Financial Sustainability

Due to diminishing government funding, financial sustainability has gained traction among public universities (Afiyie, 2015). This has compelled public universities to reconsider their resource mobilization strategies in order to improve their financial viability. Organizational financial sustainability examines institutions’ ability to identify and assess total cost, as well as their ability to diversify their income and non-income sources in order to achieve financial sustainability. The requirement to achieve present and future missions is one of the primary problems for higher education institutions in the twenty-first century (European University Association, 2008).

Thus, the goal of financial sustainability is to ensure that an institution’s aims are met by ensuring “enough income to allow it to invest in its future academic and research activities” (European University Association, 2008). To achieve this goal, higher education institutions must pursue long-term growth, particularly in terms of funding. The “rate at which an institution can grow while maintaining its profitability and financial policies unchanged” is defined as sustainable growth (Soppe, 2006). Similarly, Gibb (1995) proposes that sustainable growth “is the amount of [institutional] activity that is consistent with a stable inflation rate.”

In other words, higher education institutions must find a means to reduce costs based on their own resources. The problem is maintaining this ability to satisfy school needs internally, which highlights the importance of financial sustainability (European University Association, 2008).

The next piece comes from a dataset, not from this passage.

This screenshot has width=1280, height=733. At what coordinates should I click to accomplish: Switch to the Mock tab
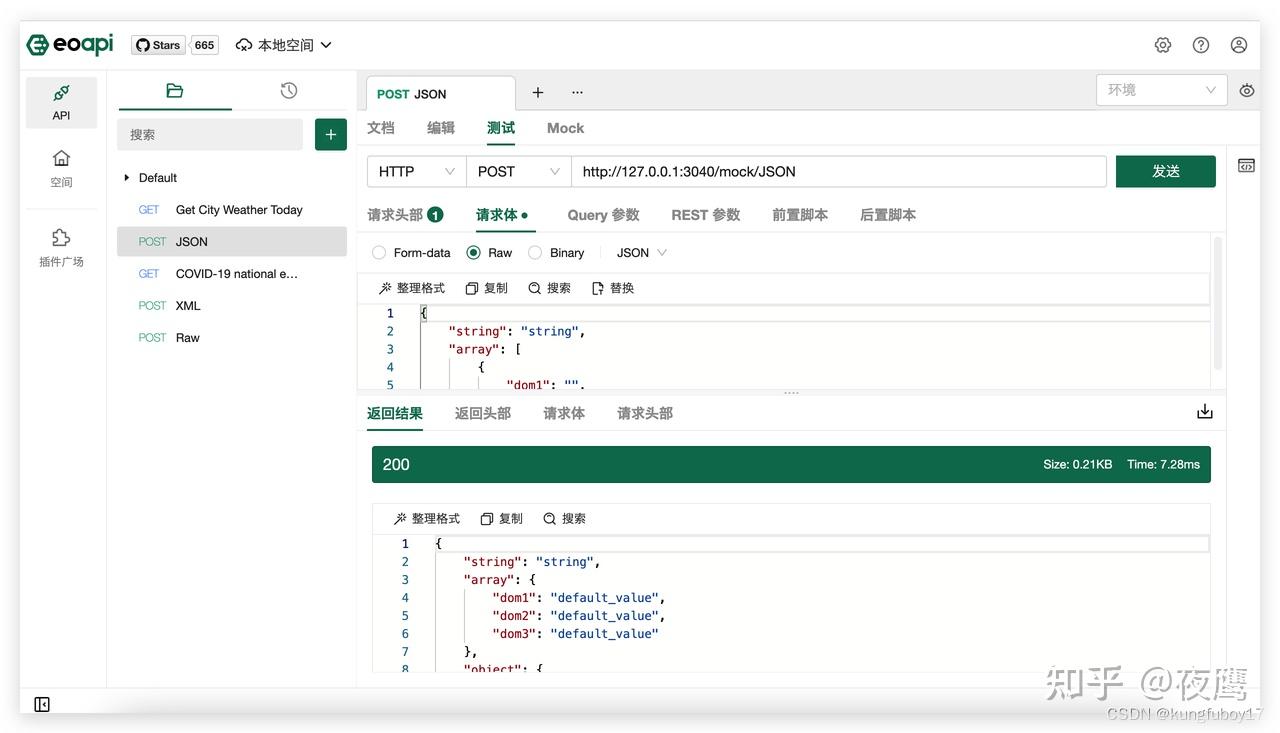click(565, 128)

A corporation must be able to achieve its yearly budgets without fail in order to be financially sustainable. It denotes that an organization’s income or revenue exceeds its running expenses (Ralph & Stubbs, 2014). Financial sustainability is critical for every organization’s functionality and long-term existence, and it cannot be overstated. It is sometimes assumed that financial strength equals financial sustainability, which is insufficient over time.

Empirical Review

Literature from different scholars in a global, regional and local context pertaining to examination of financing in public universities, financial sustainability, and income-generating activities is presented in this section.

Higher education support or funding worldwide has experienced dramatic shifts in the last decades of the 20th and the first decade of the 21st century (Johnstone & Teferra, 2004). Public universities, like any other business, can face financial distress. According to Bosire (as cited in Murage & Onyuma, 2015), financial distress refers to a situation where cash flow is insufficient to meet current obligations. These obligations may include unpaid debts to suppliers and employees, actual or potential damages due to litigation and missing principal or interest payments under borrowing agreements, some of which are witnessed by our public universities.

Financial distress is not unique to Zambian universities, but it is a global problem with a global recession and competition that has deepened in recent years, with more and more firms becoming insolvent. Financial distress was the dominant theme of higher education in the 1990s. That was the condition under which the World Bank declared in 1994 that higher education was in crisis worldwide. Johnstone & Teferra (2004) indicated that these improvements in funding are responses to the worldwide observable trend that higher education costs continue to grow at levels well above the corresponding rate of increase in available revenues, in particular those revenues that are tax-dependent.

3. Conceptual Framework and Hypothesis

This chapter presents the conceptual framework which was adopted in the study undertaken to assess the current approach for UNZA’s internal income-generating activities for financial sustainability.

The conceptual framework that was adopted in this study is presented below in Figure 1.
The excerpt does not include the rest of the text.